Podremos después volver a intentarlo
Entre nosotros, con otros, no importará.
Estaremos libres de culpa, de pecado.
Con una nueva oportunidad de amar,
de reír, de besar, de llorar, de sufrir.
Leonardo Guedázz
Porque nada es peor que vivir en el pasado
Cuando éste se ha olvidado ya de nosotros.
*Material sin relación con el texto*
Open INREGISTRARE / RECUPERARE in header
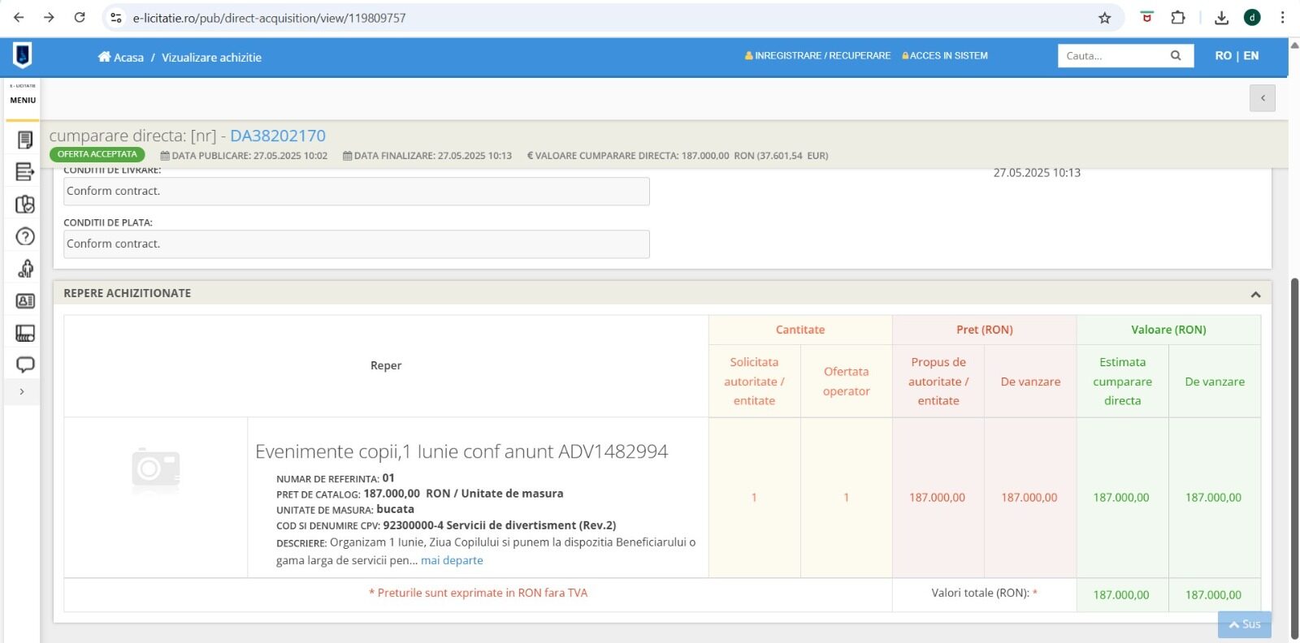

                                                                                                       

viernes, 23 de enero de 2015

MIEDO



Leonardo volvió a sentarse. No estaba seguro de qué esperar. No diario se encontraba con una disyuntiva similar. Aceptar la realidad que su consciencia le presentaba o abandonar tal pesimismo y correr hacia la ilusión del momento. “Todo lo que empieza siempre acaba, y por lo general lo hace mal”. Era el pensamiento que lo acosaba. Pero esa era la verdad, era lo que él creía era la verdad. Aún así la emoción por experimentar la esperanza, el deseo de lo imposible lo seducía. No sabía que decisión tomar, nunca había sido bueno en este tipo de elecciones, ni en ninguno. Tomar el riesgo o no tomarlo, pensó en ese momento que la propia vida es un riesgo en sí. Se sintió absurdo, tonto, cobarde. Debía arriesgarse, pero así era, tenía miedo. Porque hace tiempo había perdido la posibilidad de confiar ciegamente. Además siempre lo perseguían los fantasmas del fracaso. ¿Qué pasaría si lo que estaba ante él se convertía en lo que siempre había soñado? ¿Qué si con ello tocaba el éxtasis tan anhelado? ¿Qué pasaría cuando todo acabase mal? Porque él sabía que acabaría mal. ¿Qué si no podía aceptar volver a la realidad? ¿Qué sería lo peor? El tiempo transcurría. El momento de tomar su decisión se acercaba. Su nerviosismo era evidente. Se vio sorprendido por una gota de sudor cayendo por su sien. ¿Cómo afectaría esto la decisión y situación que en momentos afrontaría? Volteó la vista. Vio a esa persona acercarse. Fue ahí que el ataque de pánico se presentó. Su pulso lo sentía a mil. El corazón casi abandonaba su pecho. Respirar le resultaba prácticamente imposible. Inútilmente trató levantarse de la mesa, salir corriendo, pero sus piernas nunca le respondieron. Ya era muy tarde. Aquella persona había llegado. No había escapatoria. Tendría que hacerlo. Así lo hizo. Aclaró un poco su garganta y se dispuso… a comer su postre.